Ciuman kami terlepas begitu saja saat aku merasakan ada yang menariknya menjauh dariku. Tubuhku tidak bisa bereaksi ketika melihat pria yang kukenal menghajar wajah Adam.

Ba-ba-ba-gaimana di..a bisa di sini? gumamku gagap sekaligus terkejut.

“Keparat!!”

Satu pukulan keras mendarat di wajah Adam. Sudut bibirnya sampai mengeluarkan darah akibat pukulan itu dan Adam tersungkur ke tanah.

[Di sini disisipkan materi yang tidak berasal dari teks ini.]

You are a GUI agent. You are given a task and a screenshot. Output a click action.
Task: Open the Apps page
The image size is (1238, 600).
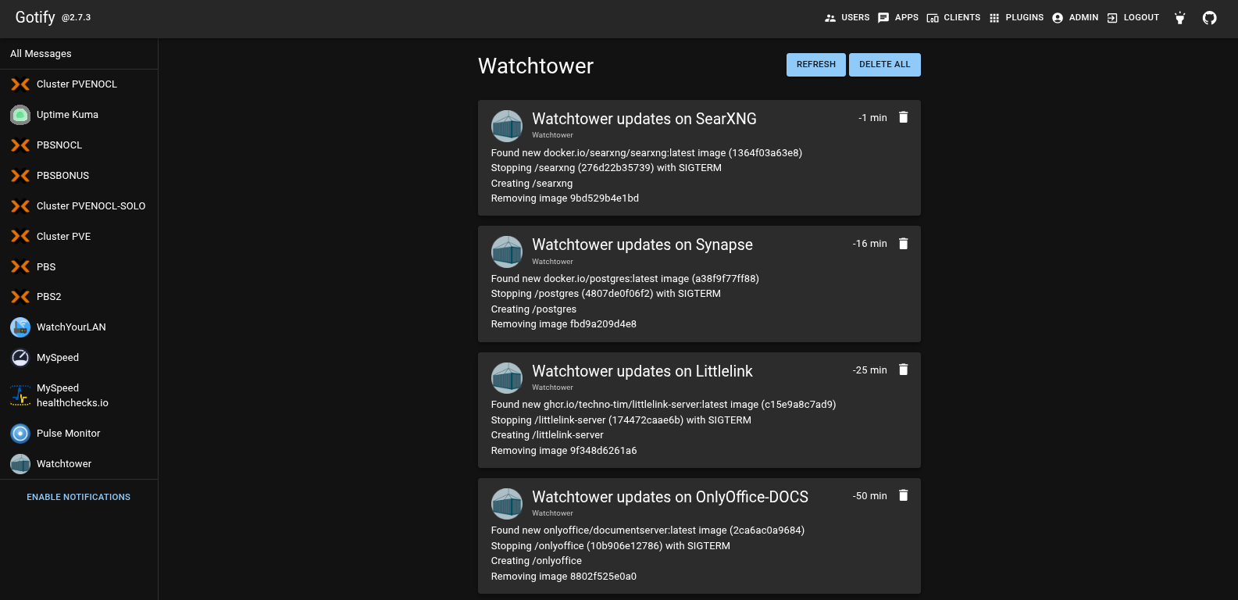(897, 18)
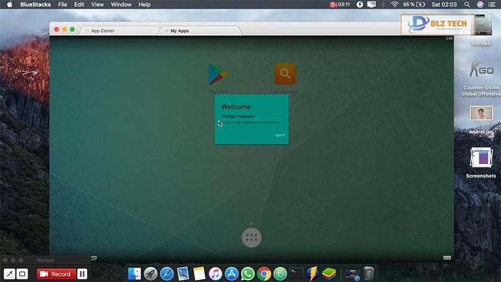
Task: Open Spotlight search in the menu bar
Action: (467, 4)
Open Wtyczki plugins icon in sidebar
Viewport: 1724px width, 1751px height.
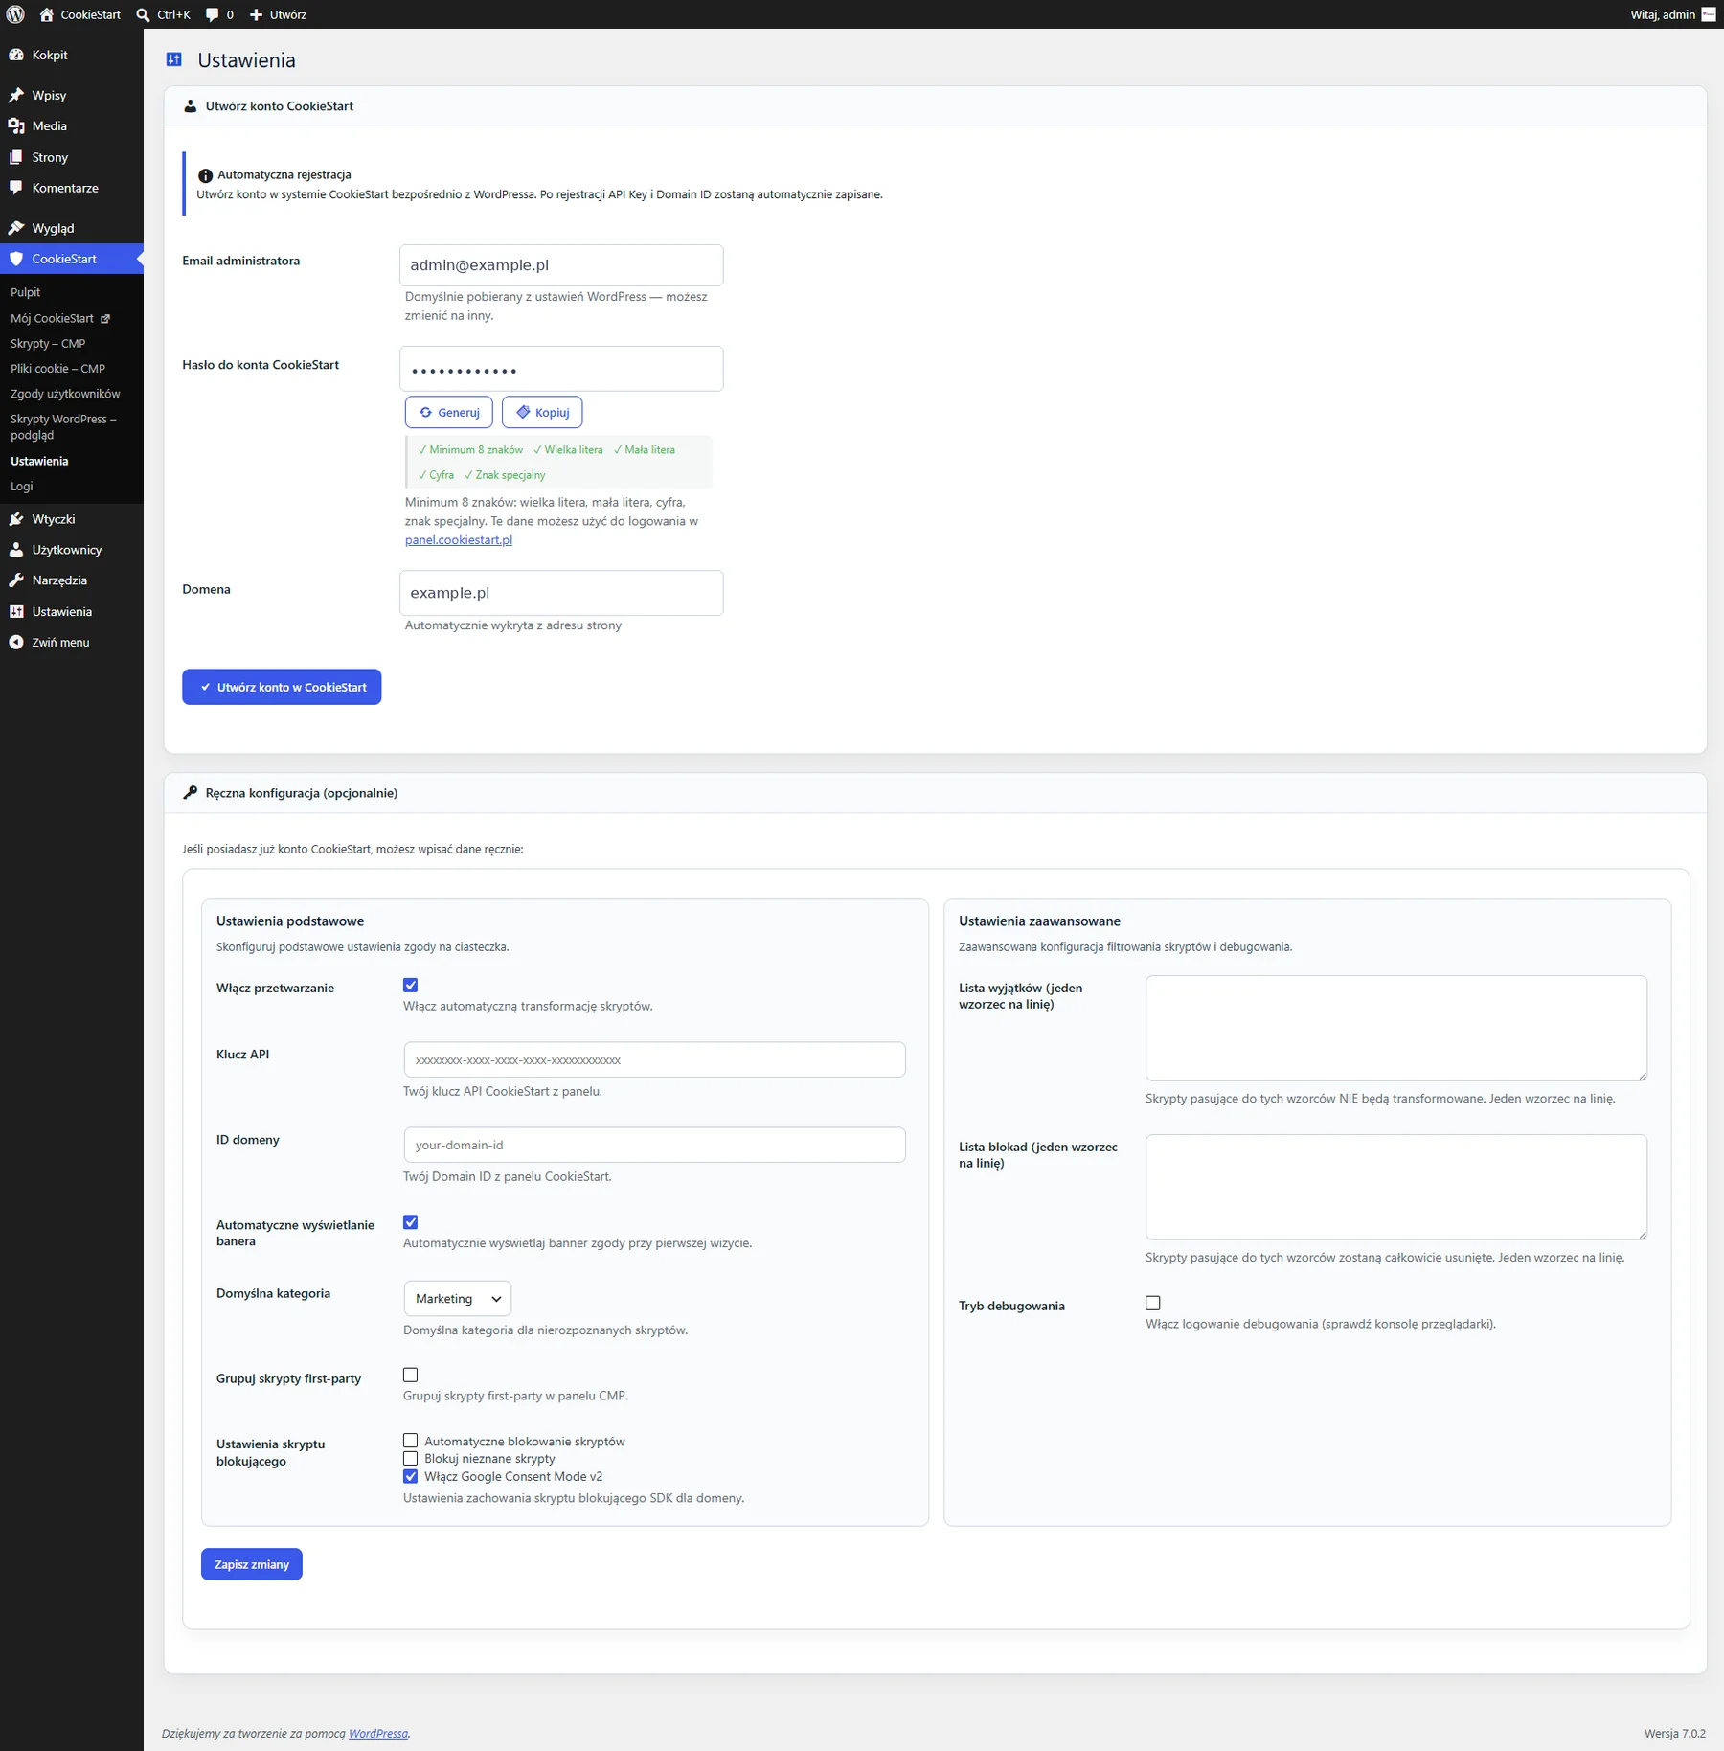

Adam terlalu terkejut menerima pukulan tiba-tiba itu sehingga ia tidak sempat menghindarinya ketika hantaman keras mendarat di perutnya dan wajahnya berturut-turut.

“Kevin hentikan!” Aku menarik lengannya tapi ia tidak mempedulikanku. Lengannya dengan kuat menghempaskan tanganku sehingga pantatku mendarat di tanah.

Kevin dengan bengis menarik kera leher Adam. “Berani-beraninya kau menyentuh istriku!” lalu ia berkali-kali kembali menghantam wajah Adam tanpa memberi kesempatannya untuk bernafas. Adam kembali tersungkur ke tanah. Ia sama sekali tidak berdaya. Wajahnya penuh dengan luka.

Kevin hendak memukulnya lagi tapi dengan segera aku menghampiri Adam yang tersungkur lemah lalu mendekapnya kuat dalam pelukanku agar Kevin tidak bisa menghajarnya lagi.

“Hentikan Kevin. Adam tidak bersalah!” isakku keras. Aku semakin mempererat memeluk Adam.

Ia membelalak melihatku yang sudah memeluk Adam sambil menangis. Tangan Kevin yang sudah mengepal keras melunak. Tatapannya menjadi lemah tapi kemudian ia kembali menatapku penuh amarah.

Tanpa berkata apapun. Kevin menarik lenganku dan menyeretku paksa. Aku berusaha memberontak tapi tenaganya terlalu kuat, ia malah semakin memperkuat cengkramannya. Cengkramannya itu membuat lenganku terasa perih.

“Lepaskan aku!!” teriakku keras dengan air mata yang masih membasahi pipiku.

Kevin tidak mempedulikanku. Ia terus menyeretku memaksaku masuk ke mobil. Kakiku bergerak mundur terus berontak.

“Diam atau akan kubunuh pria itu!”

Ucapannya yang dingin sontak membuatku diam dan berhenti berontak. Kevin membantingku kasar masuk ke dalam mobil. Aku bergidik ngeri menatapnya penuh ketakutan. Kevin duduk di kursi kemudi lalu ia mengambil ponselnya menelepon seseorang.

“Adam Roig di Green Park," desisnya dingin ditelepon.

“Ma-mau apa kau?” tanyaku dengan suara ketakutan.

“Menghancurkannya.” Kevin tersenyum dingin. Senyum dinginnya begitu mengerikan.

Suaranya menghancurkan diriku dalam sedetik. “Ini salahku bukan salahnya. Jangan sakiti dia!” kedua mataku masih menatapnya ngeri pada sosok yang menatapku dengan ekspresi mengeras.

Kevin tetap saja tidak mempedulikanku. Ia melaju mobilnya dengan cepat sementara aku terus memikirkan berbagai hal buruk yang akan terjadi.